Données de l'exercice:
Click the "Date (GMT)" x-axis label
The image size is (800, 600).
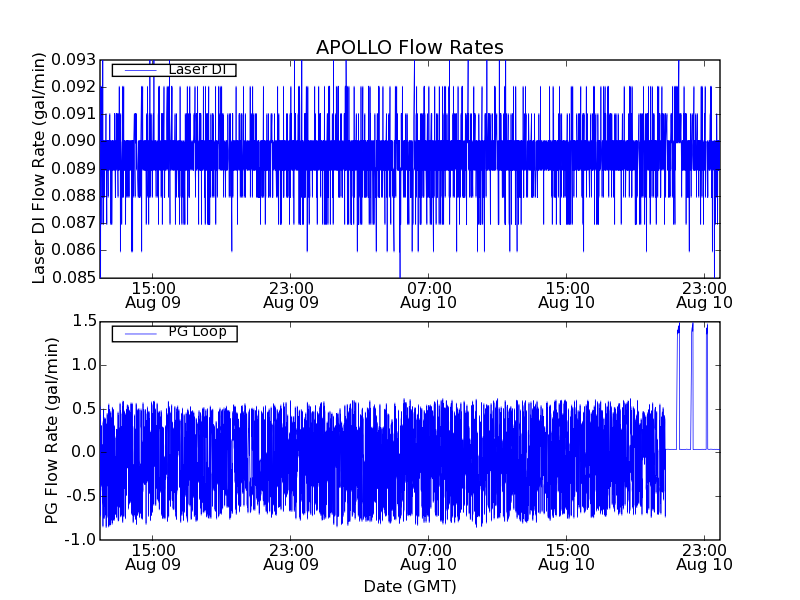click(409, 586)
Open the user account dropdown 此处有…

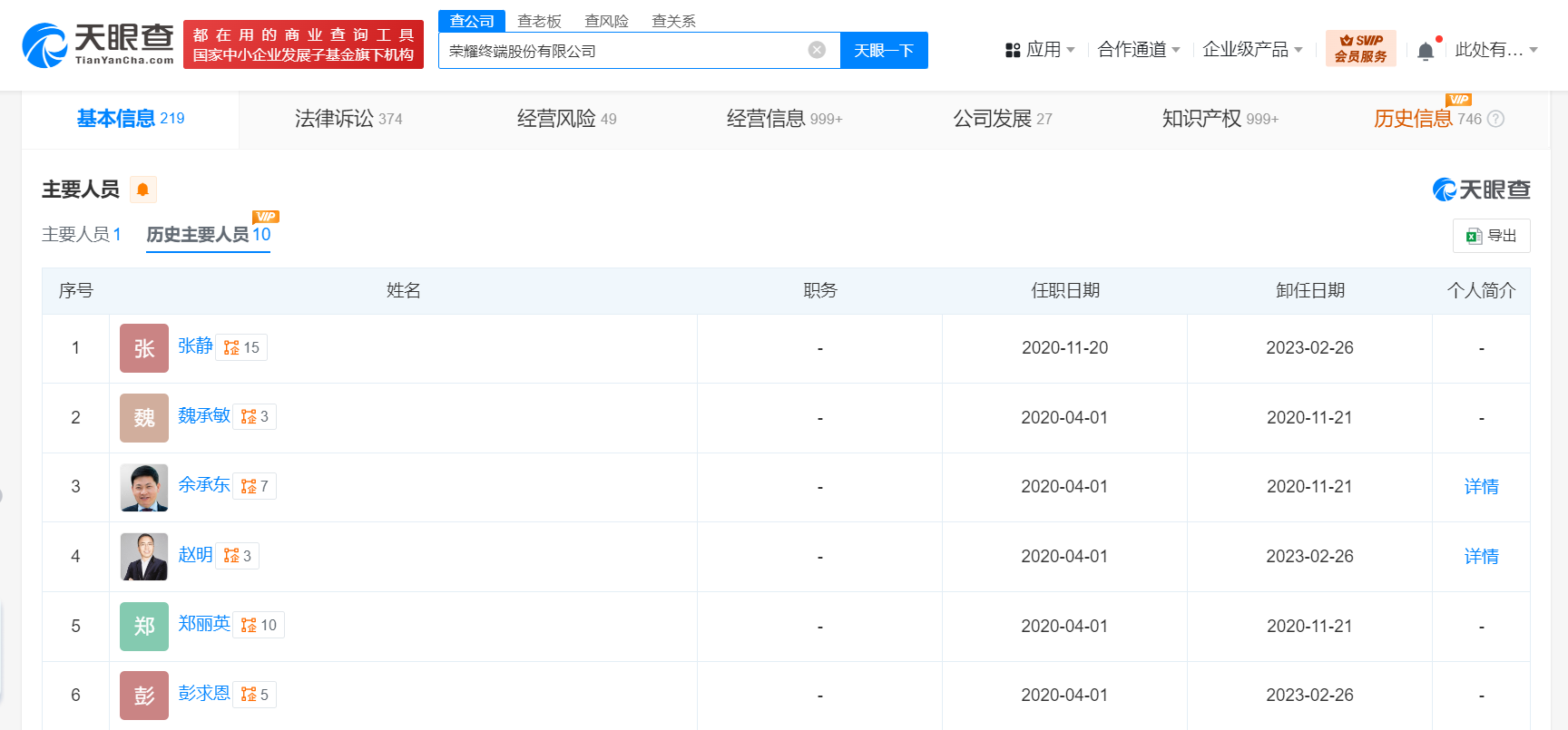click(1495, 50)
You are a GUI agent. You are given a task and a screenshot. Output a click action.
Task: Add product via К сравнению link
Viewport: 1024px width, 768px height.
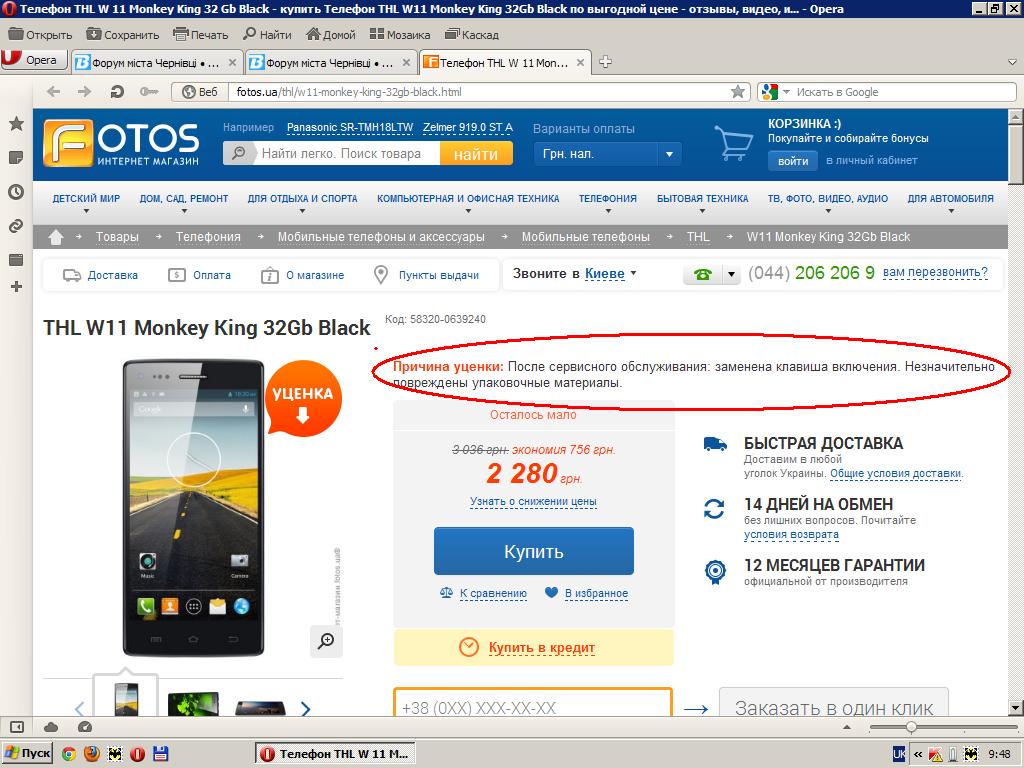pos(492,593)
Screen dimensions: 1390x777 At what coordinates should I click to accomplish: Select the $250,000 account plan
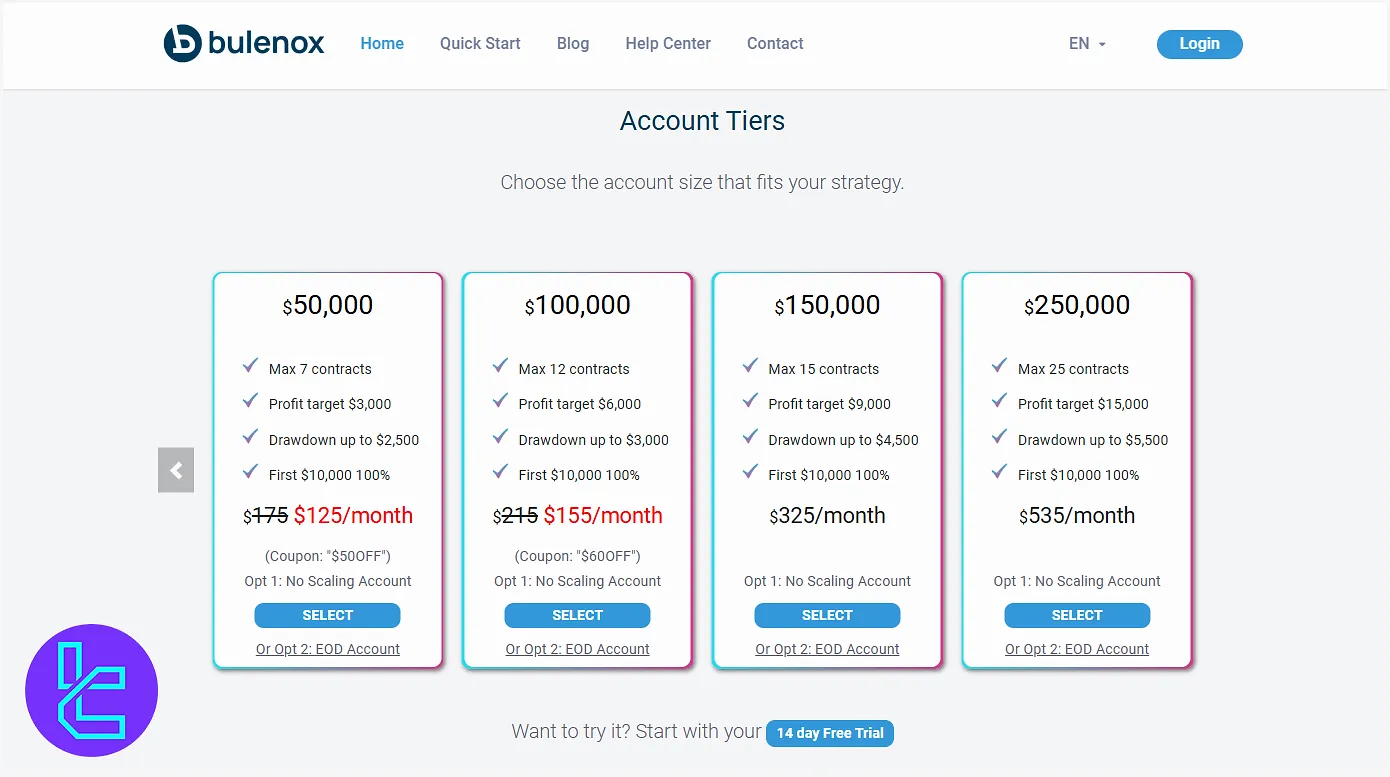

Votre consigne: Présentez les lignes ci-dessus sous forme de liste numérotée, en omettant les lignes vides. Laissez les images de côté dans votre réponse.

Réponse ci-dessous:
1. Click the "Date (GMT)" x-axis label
2. The image size is (800, 600).
3. click(409, 586)
4. Open the user account dropdown 此处有…
5. click(1495, 50)
6. You are a GUI agent. You are given a task and a screenshot. Output a click action.
7. Task: Add product via К сравнению link
8. Viewport: 1024px width, 768px height.
9. pos(492,593)
10. Screen dimensions: 1390x777 At what coordinates should I click to accomplish: Select the $250,000 account plan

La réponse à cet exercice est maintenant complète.